Love is Strange (2014) is a French-American movie that seeks to tell a story of how an older, gay couple in a long-term relationship cope when faced with adversity. After 39 years together, the characters of Ben (John Lithgow) and George (Alfred Molina) get married, and as a direct result, George is fired from his position as a music teacher in a Catholic school, leading to the pair becoming homeless. The movie shows how this all too common prejudice (one still considered acceptable in many places) affects couples of all generations.
Similarly, A Secret Love (2020) is a documentary that explores how Terry Donahue and Pat Henschel navigated prejudice and discrimination, having to keep their relationship secret for almost 70 years. The documentary covers the lengths they went to disguise their love from even their own families, insisting to the world that they only shared an apartment due to high rent prices. The prevalent discrimination that often forces couples to conceal their truth also often prevents them from accessing valuable sources of assistance as they get older. LGBTQ+ seniors already tend to have reduced access to care and struggle with paying for health costs. Our society is still not often supportive of these couples’ needs as they age.

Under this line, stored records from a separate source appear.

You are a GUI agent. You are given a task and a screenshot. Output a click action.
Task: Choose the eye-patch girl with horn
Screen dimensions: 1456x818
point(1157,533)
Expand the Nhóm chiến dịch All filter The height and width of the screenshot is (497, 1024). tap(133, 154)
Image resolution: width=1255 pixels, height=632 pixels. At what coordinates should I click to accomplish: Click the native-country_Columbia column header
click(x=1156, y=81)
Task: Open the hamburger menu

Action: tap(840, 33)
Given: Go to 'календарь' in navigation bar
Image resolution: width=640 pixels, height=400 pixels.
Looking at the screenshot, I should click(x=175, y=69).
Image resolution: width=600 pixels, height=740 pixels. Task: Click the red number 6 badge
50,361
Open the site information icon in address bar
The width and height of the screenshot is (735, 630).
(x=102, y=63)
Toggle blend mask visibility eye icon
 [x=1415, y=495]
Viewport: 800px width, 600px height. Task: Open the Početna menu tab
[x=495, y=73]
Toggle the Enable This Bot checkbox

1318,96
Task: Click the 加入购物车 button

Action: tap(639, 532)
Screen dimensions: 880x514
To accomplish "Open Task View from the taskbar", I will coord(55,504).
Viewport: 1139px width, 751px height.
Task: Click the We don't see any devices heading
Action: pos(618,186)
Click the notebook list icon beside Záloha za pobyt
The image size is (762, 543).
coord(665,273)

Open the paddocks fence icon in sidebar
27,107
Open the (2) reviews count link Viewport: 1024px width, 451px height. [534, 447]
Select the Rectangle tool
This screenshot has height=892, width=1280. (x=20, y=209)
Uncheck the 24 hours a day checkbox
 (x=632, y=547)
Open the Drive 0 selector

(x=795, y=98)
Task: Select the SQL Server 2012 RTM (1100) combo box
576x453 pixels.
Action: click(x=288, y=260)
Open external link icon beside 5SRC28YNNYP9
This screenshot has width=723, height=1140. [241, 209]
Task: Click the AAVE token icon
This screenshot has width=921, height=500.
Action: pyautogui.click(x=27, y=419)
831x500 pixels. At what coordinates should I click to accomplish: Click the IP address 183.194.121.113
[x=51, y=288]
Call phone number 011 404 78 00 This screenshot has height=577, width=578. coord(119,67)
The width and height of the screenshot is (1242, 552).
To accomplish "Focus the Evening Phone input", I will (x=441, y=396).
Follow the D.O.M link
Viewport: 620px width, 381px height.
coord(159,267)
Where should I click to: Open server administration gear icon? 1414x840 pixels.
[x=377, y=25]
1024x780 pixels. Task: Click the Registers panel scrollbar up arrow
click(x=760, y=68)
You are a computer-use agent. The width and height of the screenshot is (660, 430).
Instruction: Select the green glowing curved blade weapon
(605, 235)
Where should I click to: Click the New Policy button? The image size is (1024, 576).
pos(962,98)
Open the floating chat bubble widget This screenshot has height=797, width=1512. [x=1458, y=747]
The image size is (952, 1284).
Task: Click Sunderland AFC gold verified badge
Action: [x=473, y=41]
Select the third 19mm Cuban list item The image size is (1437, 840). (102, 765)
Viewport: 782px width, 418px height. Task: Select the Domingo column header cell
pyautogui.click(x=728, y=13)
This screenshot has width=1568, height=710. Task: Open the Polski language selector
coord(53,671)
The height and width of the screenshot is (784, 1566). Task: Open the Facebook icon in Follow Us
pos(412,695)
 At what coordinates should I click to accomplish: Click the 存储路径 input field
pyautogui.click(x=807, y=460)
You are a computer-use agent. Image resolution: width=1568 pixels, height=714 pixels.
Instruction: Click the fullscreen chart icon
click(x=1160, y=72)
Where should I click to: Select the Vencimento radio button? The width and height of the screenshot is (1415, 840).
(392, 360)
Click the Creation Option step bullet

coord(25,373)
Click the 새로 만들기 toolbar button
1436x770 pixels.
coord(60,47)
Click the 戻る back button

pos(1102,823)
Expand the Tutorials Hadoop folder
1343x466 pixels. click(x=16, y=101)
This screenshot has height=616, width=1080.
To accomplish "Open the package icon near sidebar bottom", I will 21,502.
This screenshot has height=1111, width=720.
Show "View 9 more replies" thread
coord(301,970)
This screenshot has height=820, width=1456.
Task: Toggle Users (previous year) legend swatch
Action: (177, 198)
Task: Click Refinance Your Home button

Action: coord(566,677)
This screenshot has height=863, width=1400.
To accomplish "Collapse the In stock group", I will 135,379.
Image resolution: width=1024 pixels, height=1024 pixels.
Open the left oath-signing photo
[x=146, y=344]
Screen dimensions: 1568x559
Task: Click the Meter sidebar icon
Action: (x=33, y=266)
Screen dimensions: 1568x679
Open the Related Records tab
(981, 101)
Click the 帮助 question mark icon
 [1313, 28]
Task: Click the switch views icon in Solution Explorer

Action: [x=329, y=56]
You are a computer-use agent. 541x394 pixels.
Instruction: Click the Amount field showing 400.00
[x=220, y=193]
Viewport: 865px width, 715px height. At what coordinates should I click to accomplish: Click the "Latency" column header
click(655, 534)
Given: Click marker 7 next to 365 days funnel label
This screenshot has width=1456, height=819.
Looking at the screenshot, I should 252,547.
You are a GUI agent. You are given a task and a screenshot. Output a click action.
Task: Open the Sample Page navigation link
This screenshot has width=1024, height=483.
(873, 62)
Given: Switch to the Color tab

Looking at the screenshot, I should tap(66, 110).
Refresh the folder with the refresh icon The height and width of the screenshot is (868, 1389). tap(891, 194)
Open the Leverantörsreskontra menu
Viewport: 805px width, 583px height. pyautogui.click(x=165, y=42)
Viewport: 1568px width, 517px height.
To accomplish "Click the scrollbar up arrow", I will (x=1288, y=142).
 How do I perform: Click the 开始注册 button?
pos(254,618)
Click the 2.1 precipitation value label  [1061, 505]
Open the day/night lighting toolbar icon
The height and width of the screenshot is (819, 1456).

It’s awful that in 2020, we still need to so frequently reiterate the fact, but trans rights are human rights. Unfortunately, whether due to a lack of education or transphobia, even those who purport to be progressive still struggle to see how their actions and opinions are discriminatory toward those in the trans community. We only need to look to JK Rowling’s repeated insulting remarks, and clumsy attempts to defend her apparent transphobia to see how mired in discrimination the issue is.
In the last couple of decades, there have been some attempts at the serious exploration of the lives of those who are genderqueer. The Danish Girl (2015) is loosely based on the life of Lili Elbe (Eddie Redmayne), her experiences as a trans woman in the 1920s, and her eventual gender reassignment surgery. Boys Don’t Cry (1999) is a dramatization of the trans man Brandon Teena’s life (as played by Hillary Swank), and the struggles he faced living as a man in a system that insists that he was a woman because he was born with female genitalia.
It’s also problematic that both of these movies featured actors who are not trans. The casting of cisgender actors in trans roles is rightly, controversial, and passes high-profile opportunities for LGBTQ+ actors onto people who have no direct relationship to the subject matter. In fact, in a 2018 interview with GQ, Redmayne questioned whether — despite learning a lot about trans life and meeting people in the trans community, if accepting the role was the right thing to do.
While films that feature LGBTQ+ characters and explore related themes are becoming more common, they don’t always explore as deeply as they should. It is important for studios to produce media that depicts the day-to-day struggles and rich relationships in the same way they have for heterosexual characters. By also investing in LGBTQ+ filmmakers to lead productions, we can continue the important work of creating honest, accurate, and enriching representations in movies.